**Text section**
** START **

So the question still remains of "What method do I use." I train the dog I am training. There is no one thing that I can do to create the beautiful relationship that I have with my dogs. I respect dogs for who they are, I believe in their potential, build on their strengths, and chip away at their weaknesses. I build a relationship with them so that they care what I think and try really hard to please me. I truly "train the dog that I am training".

Nice statement ? but sometimes could lead to a mismash of training techniques which could be difficult especially for the new person. IMO could lead to confusion for the dog. I believe IMHO you need an established program and nothing like having some assistance where you can learn. Reading the dog comes from doing with guidence especially for a new person and will go further I feel.


----------



## Rainmaker (Feb 27, 2005)

Mary Lynn, I specifically said pros because that's what Jennifer referenced. But even those noobs using a system, Lardy, etc, have to adapt to their dog. Adaptation doesn't mean hodgpodge training, skipping steps, it means reading the dog and figuring out to communicate the desired response in a manner the dog best understands. It means understanding how to use a system to train a dog, not forcing a dog to fit a specific mold. It means understanding what the desired end result should be before you ever teach a dog to sit. I still hold that very few noobs can learn to train a dog well just from watching a DVD and/or reading a book. They are extremely helpful and I think I've gotten and have watched/read most on the market, along with alot of other dog training stuff. Where I actually learn to apply it is from the pros in the field and working a half dozen of my own at a time, at various levels. Now that is about as humbling as it gets, training more than one dog and realizing there is no mold that fits them all.


----------



## Kenneth Niles Bora (Jul 1, 2004)

rainmaker said:


> ......... System of force to conquer a dog, well, that's a pretty arrogant and damning little phrase to alot of people, from someone who has yet to train or run a retriever beyond a jh.


bazinga!!!!!


----------



## Jennifer Henion (Jan 1, 2012)

Jennifer Henion said:


> That is so neat, Barb! That's exactly how I feel about it. When she says, "you can't buy that with a cookie" true, but I'd also say "you can't just conquer the dog with system of force" You have to know the dog to make either work best.
> 
> Thanks for sharing that. I guess that makes it hard for pros and why they need a system.
> 
> ...


Rainmaker and Ken, the above is what I said. You took my ecollar comment out of context. Not only do *i not* believe most ecollar trainers are trying to "just conquer the dog with a system of force". I also do *NOT *believe clicker trainers are trying to just "buy that with a cookie".

** END **

**Description of the task**
In the dog training discussion, reproduce word for word the stretch from "## Jennifer Henion" through "need a system.". The rows play no part in this work.

**Provided data**
** START **

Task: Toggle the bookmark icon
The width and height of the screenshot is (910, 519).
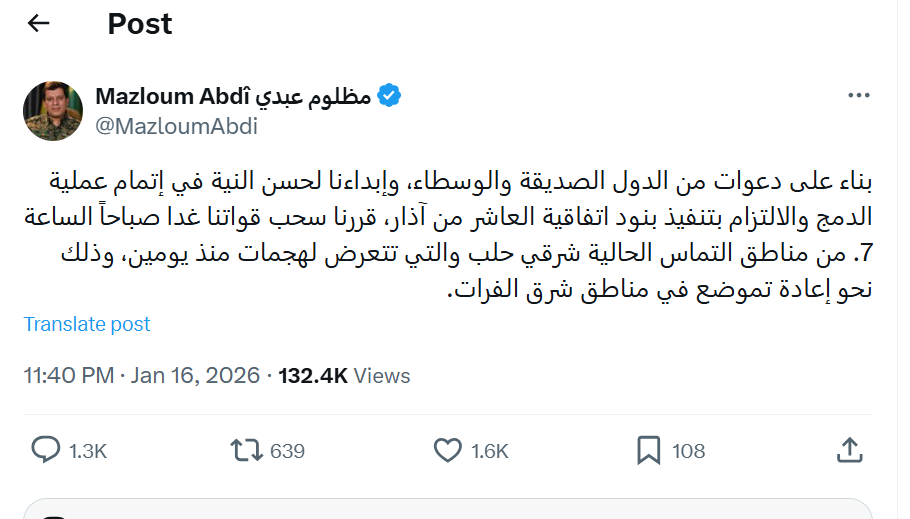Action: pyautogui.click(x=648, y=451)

** END **
** START **

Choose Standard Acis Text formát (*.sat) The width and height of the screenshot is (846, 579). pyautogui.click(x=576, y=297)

** END **

**Result for this task**
## Jennifer Henion (Jan 1, 2012)

Jennifer Henion said:


> That is so neat, Barb! That's exactly how I feel about it. When she says, "you can't buy that with a cookie" true, but I'd also say "you can't just conquer the dog with system of force" You have to know the dog to make either work best.
> 
> Thanks for sharing that. I guess that makes it hard for pros and why they need a system.